They won't let me trial saving. I need to save to XML and import into Musescore to do my midi export (through my customizations), and it is aimed at Sibelius. I don't want or need Sibelius. But... I have no idea whether its Music XML is any good.

So... Does Anyone Have Photoscore who can comment? Or process a couple pages for me? I'd hate to buy the most expensive product and then find out it munges the XML formats.

In reply to by Jojo-Schmitz

Jojo, if you are asking me: yes, I did download and try Audiveris on my PC. It was about a year ago, and I was disappointed. Should I try again?
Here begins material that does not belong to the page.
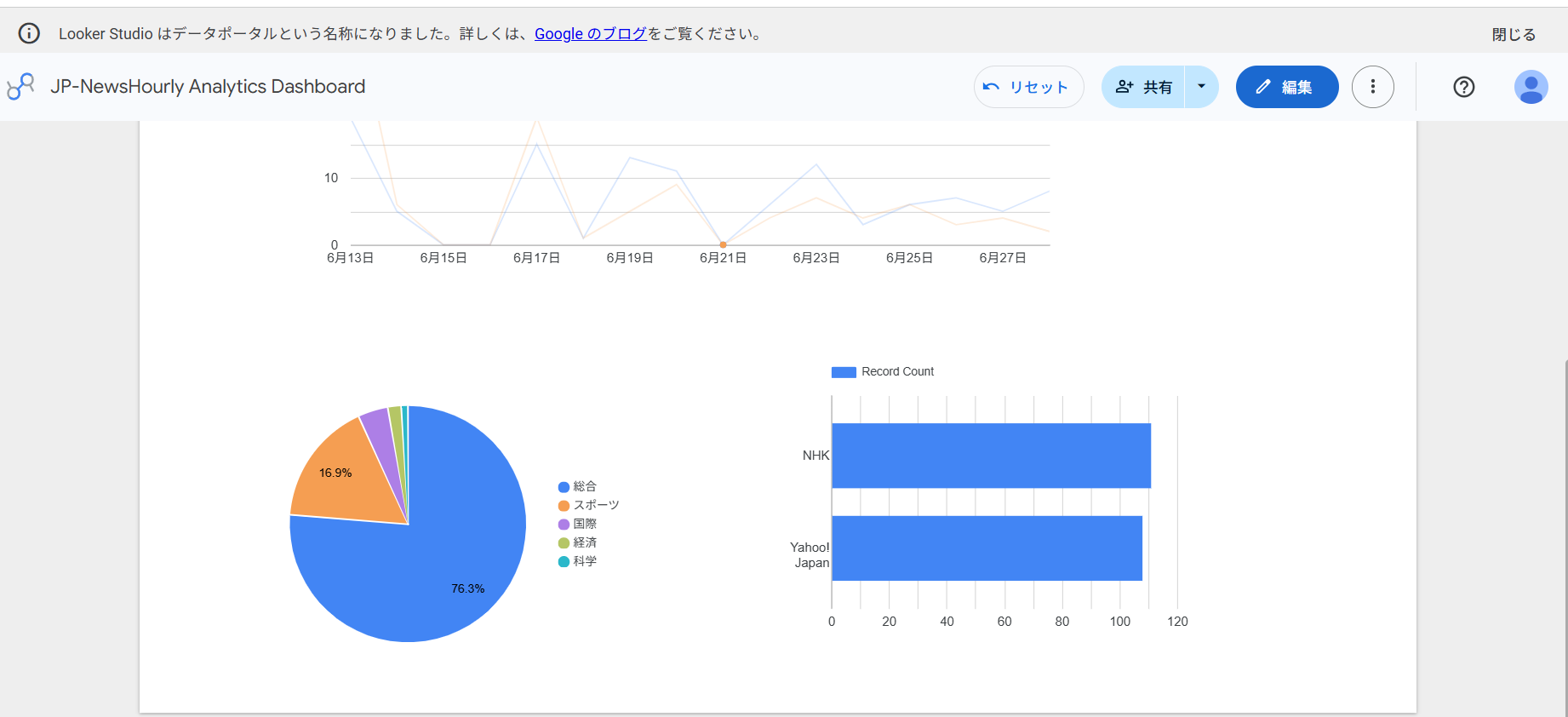Click the add-person icon on the 共有 button
1568x717 pixels.
(1124, 87)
[EDIT] ... and @Ferguson could try Audiveris for free before spending money on a commercial product. Perhaps that was your (valid) point?

In reply to by Ferguson

Let me catch up -- and thanks everyone.

First, I realized I had a Music-To-XML license from many years ago, which gets me half off Smartscore, putting the cost difference at $89 vs $249. Seemed like cheap enough to give it a more thorough try so I ordered it last night. I'm annoyed I have not gotten a key yet. If that doesn't work...
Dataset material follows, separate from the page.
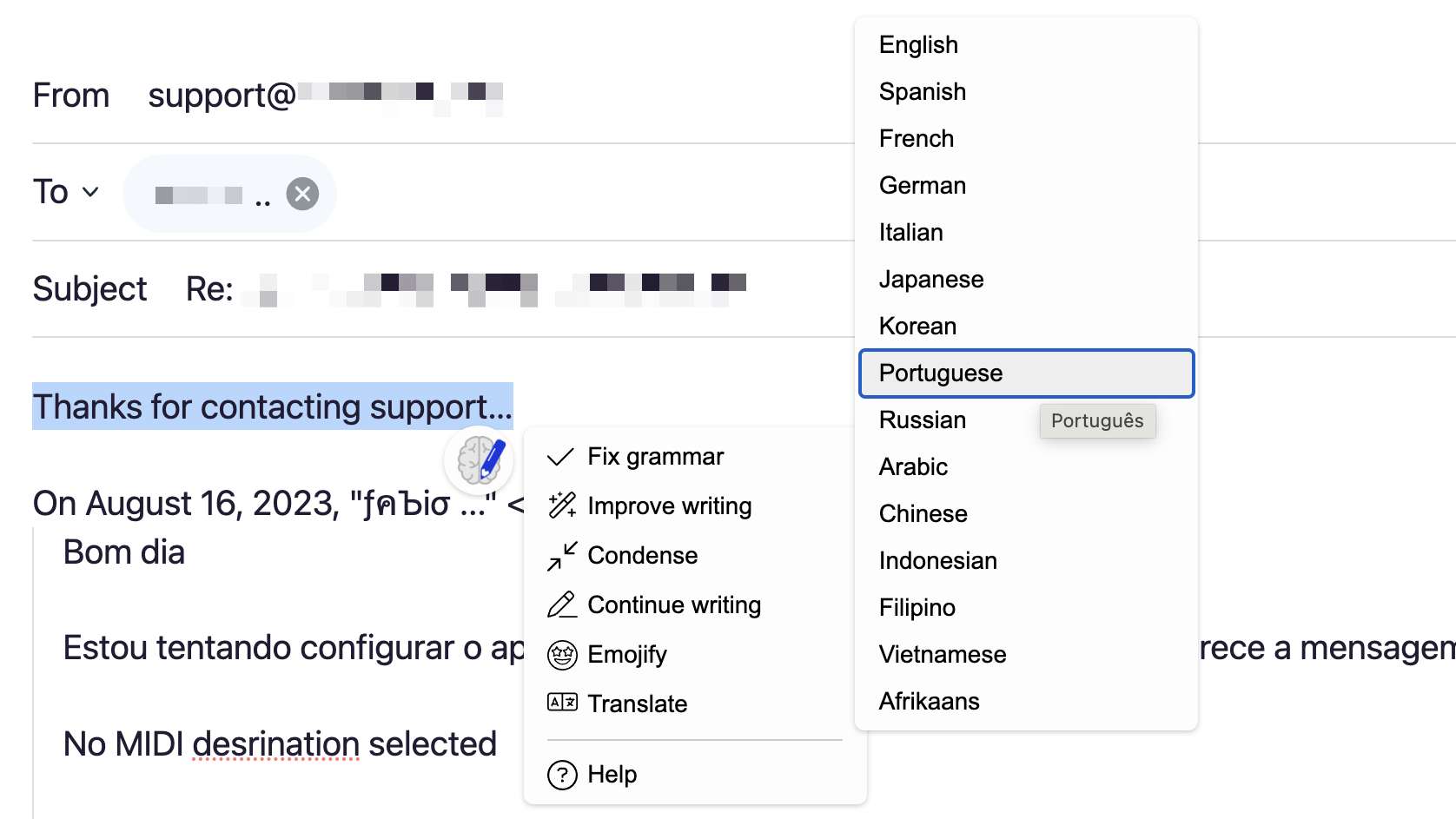Expand the To recipients dropdown
1456x819 pixels.
(x=90, y=192)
@DanielR, thank you. If Smarscore ends up not working well, will reach out and send you a medium quality PDF to see how it goes. Just run it through and export, do not clean it up; I see how cleanup works, it is the XML formatting I want to see.

@Jojo-Schmitz, no, I did not. I guess I assumed it was the released version (from 2018). Is it not? I see they have a new release planned, I guess I could pull the in-development moving target and try to get it running. Is it worth the effort? Is it that much better than the online?

Again, thanks for the feedback.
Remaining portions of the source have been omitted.